:: SOURCE ::

◆ ◆ ◆ ◆ ◆

AgentSkillsCN

r-parallel

当用户希望并行化 R 代码、加速 R 脚本运行,或利用 future 框架将顺序循环/apply 调用转换为并行执行时使用。

SKILL.md
--- frontmatter
name: r-parallel
description: Use when the user wants to parallelize R code, speed up R scripts, or convert sequential loops/apply calls to parallel execution using the future framework

R Parallelizer

Converts sequential R code to parallel execution using the future ecosystem, with correct seed handling for reproducibility and cross-platform backends.

Constraints

NEVER:

  • Change statistical logic or results
  • Use set.seed() inside parallel workers
  • Recommend plan(multicore) — not cross-platform (unreliable on macOS, unavailable on Windows)
  • Delete the original sequential code — archive it first
  • Use parallel, doParallel, or doSNOW — everything uses the future ecosystem

MUST:

  • Use plan(multisession) as default backend
  • Enable parallel-safe RNG seeds (L'Ecuyer-CMRG) via the appropriate seed argument
  • Preserve all upstream data/analysis code
  • Ensure all library() calls present for new packages
  • Archive the original script to .drafts/<filename>_sequential.R before any edits
  • Run a verification test comparing sequential vs parallel output for equivalence
  • Commit with git after each stage (archive, rewrite, verify/revert) with succinct messages
  • Hand off to the user if verification fails or if the parallelization is non-trivial and stuck

CAN:

  • Restructure loop/apply patterns into parallel equivalents
  • Add progressr progress reporting for long tasks

Escalation Policy

Ask user when:

  • Sequential dependency is ambiguous
  • Code modifies global state or writes files in a loop
  • Non-exportable objects detected (DB connections, external pointers)

◆ ◆ ◆ ◆ ◆

:: SUPPLIED INFORMATION ::
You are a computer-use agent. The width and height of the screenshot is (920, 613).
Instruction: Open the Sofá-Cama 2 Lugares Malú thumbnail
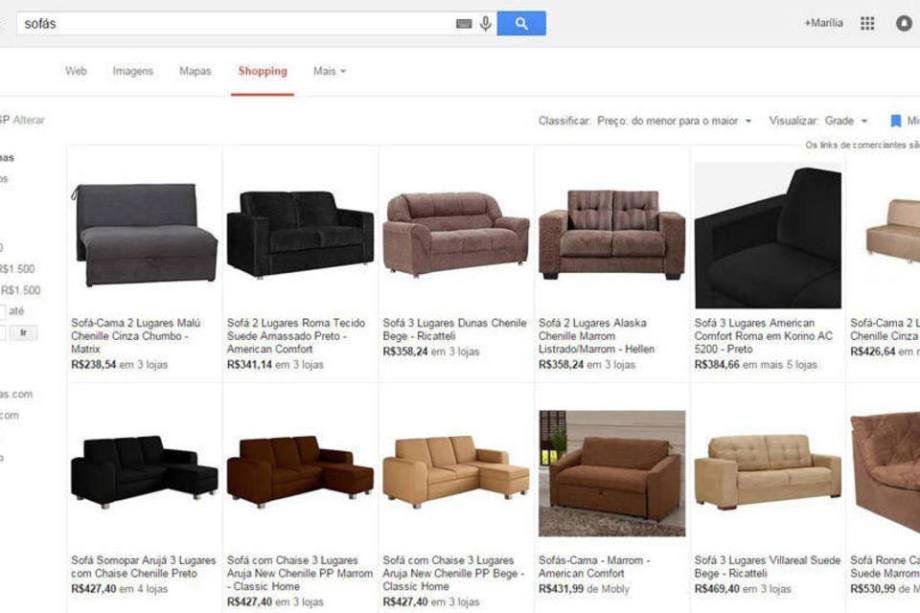144,235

◆ ◆ ◆ ◆ ◆

:: DIRECTIVE A ::
Could you copy out the r-parallel skill page word for word, starting with "Constraints" and going on through "unavailable on Windows)"?
:: DIRECTIVE B ::
Can you carry on the r-parallel skill page from the point where it stops?

:: OUTPUT A ::
Constraints

NEVER:

  • Change statistical logic or results
  • Use set.seed() inside parallel workers
  • Recommend plan(multicore) — not cross-platform (unreliable on macOS, unavailable on Windows)

:: OUTPUT B ::
  • Original code has set.seed() calls with unclear intent

Hand off to user when:

  • Verification test fails (sequential != parallel output) — revert from .drafts/ archive, commit the revert, and explain what was attempted
  • Parallelization is non-trivial and multiple attempts haven't succeeded
  • The pattern doesn't fit any known template

Proceed when:

  • Loop body is purely functional
  • Apply/map calls with stateless functions
  • Bootstrap/MC/permutation patterns
  • Independent model fits

Workflow

  1. Read script completely
  2. Identify parallelizable patterns using the detection table below
  3. Check disqualifiers per references/pitfalls.md
  4. Archive: Create .drafts/ subfolder if needed; copy original to .drafts/<filename>_sequential.R
  5. Git commit: "Archive sequential version of <filename> before parallelizing"
  6. Determine package: future.apply (base R), furrr (purrr), doFuture (foreach)
  7. Rewrite using templates from references/future-patterns.md
  8. Apply seed rules from references/seed-handling.md
  9. Add plan(multisession) setup block at top
  10. Add library() calls for new packages
  11. Optionally add progressr progress reporting
  12. Git commit: "Parallelize <filename>: <2-3 sentence summary of changes>"
  13. Verify: Run both sequential and parallel versions, compare outputs per references/seed-handling.md §I
  14. If match → done. Git commit: "Verified <filename>: parallel outputs match sequential"
  15. If mismatch → revert from .drafts/ archive, git commit the revert, report what diverged, and hand off to the user

Detection Table

Signal in codeCategoryParallel replacementPackage
for (i in ...) { results[[i]] <- ... }Accumulating for-loopfuture_lapply()future.apply
lapply(x, fun)Base applyfuture_lapply(x, fun)future.apply
sapply(x, fun)Base applyfuture_sapply(x, fun)future.apply
vapply(x, fun, type)Base applyfuture_vapply(x, fun, type)future.apply
mapply(fun, x, y) / Map(fun, x, y)Base applyfuture_mapply(fun, x, y)future.apply
tapply(x, index, fun)Base applyfuture_tapply(x, index, fun)future.apply
replicate(n, expr)Replicationfuture_lapply(1:n, function(i) expr)future.apply
purrr::map(x, fun)purrrfurrr::future_map(x, fun)furrr
purrr::map_dfr(x, fun)purrrfurrr::future_map_dfr(x, fun)furrr
purrr::map2(x, y, fun)purrrfurrr::future_map2(x, y, fun)furrr
purrr::pmap(list, fun)purrrfurrr::future_pmap(list, fun)furrr
foreach(i=...) %do% {...}foreachforeach(i=...) %dofuture% {...}doFuture
Nested loops → matrix/listNested loopFlatten to single future_lapply()future.apply

Quick Reference

  • Backend: plan(multisession) always
  • Seeds: future.seed = TRUE / furrr_options(seed = TRUE) / .options.future = list(seed = TRUE)
  • Globals: auto-detected; explicit via future.globals / future.packages
  • Progress: library(progressr); handlers(global = TRUE); with_progress({ ... })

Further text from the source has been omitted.